======== Provided material ========
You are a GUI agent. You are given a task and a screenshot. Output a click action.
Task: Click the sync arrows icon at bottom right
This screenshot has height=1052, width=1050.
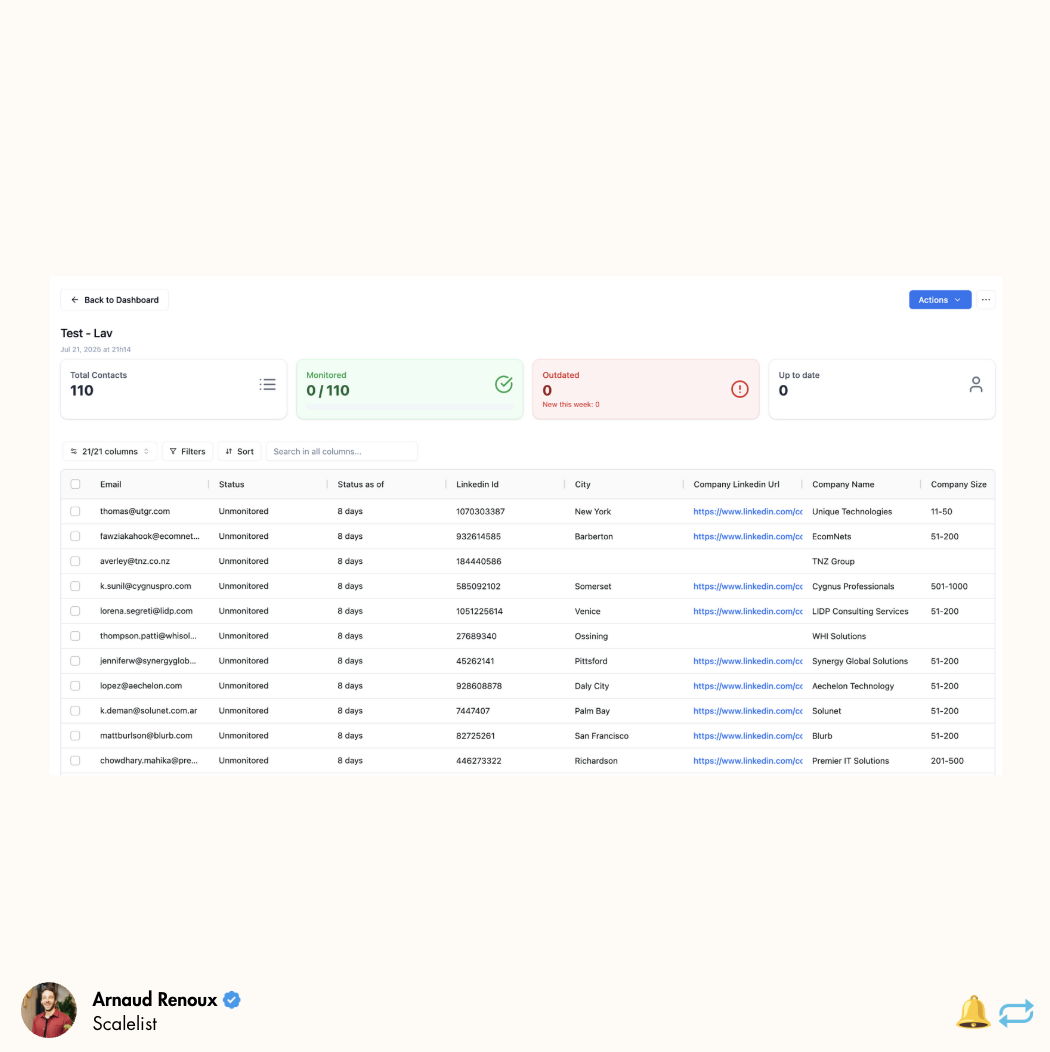click(x=1016, y=1012)
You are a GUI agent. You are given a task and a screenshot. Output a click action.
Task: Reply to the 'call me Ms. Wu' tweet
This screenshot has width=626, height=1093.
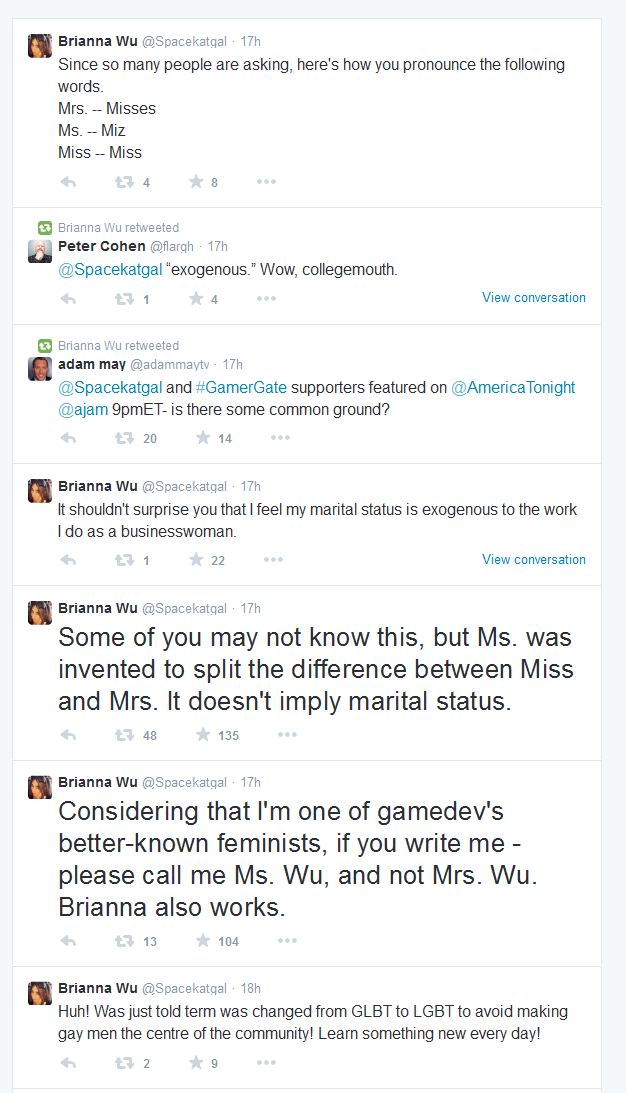click(x=68, y=941)
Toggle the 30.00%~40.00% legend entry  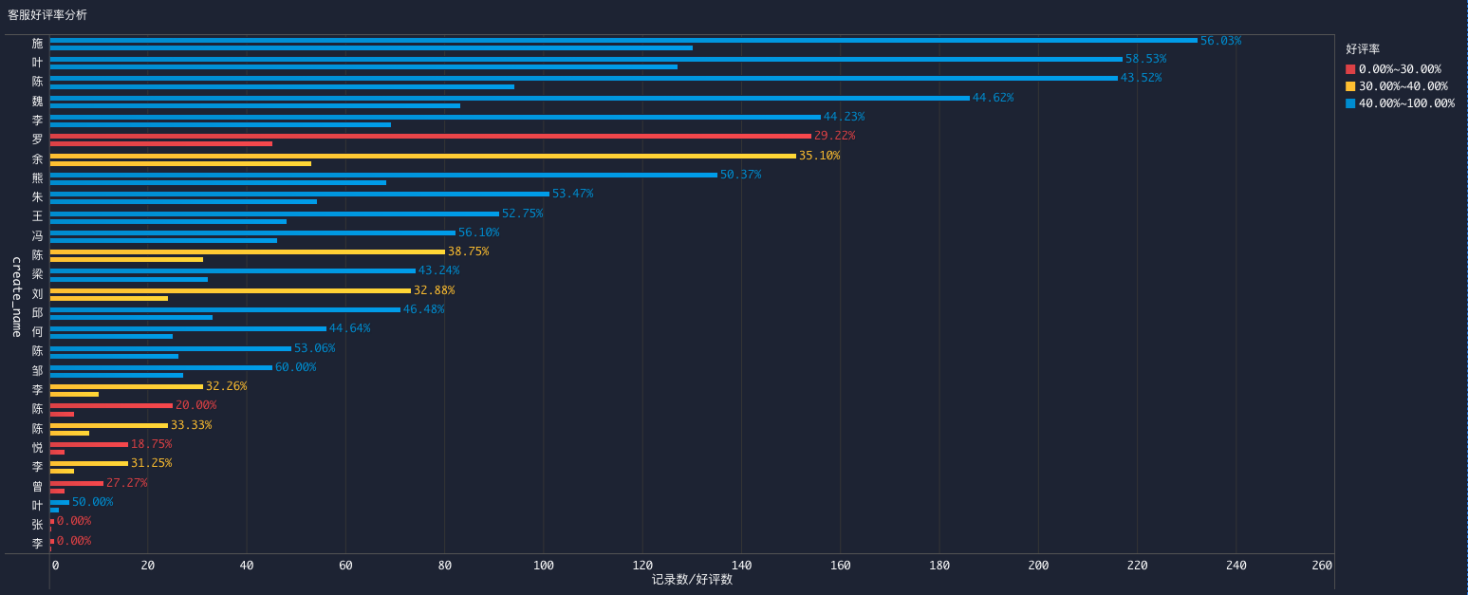pyautogui.click(x=1399, y=86)
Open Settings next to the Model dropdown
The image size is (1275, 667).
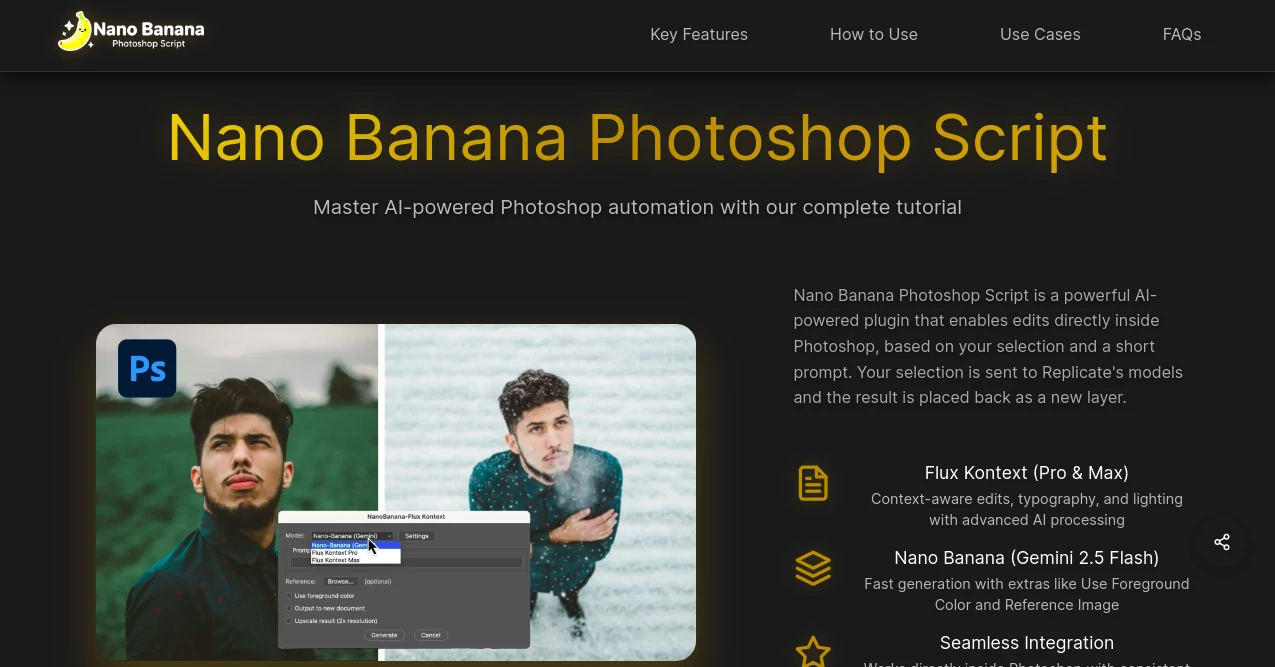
========
§ What you need to do
Exact lines, nothing more: output the one with "Open Settings next to the Model dropdown" and every later line through the end of the data, skipping pictures.

§ Task response
Open Settings next to the Model dropdown
The image size is (1275, 667).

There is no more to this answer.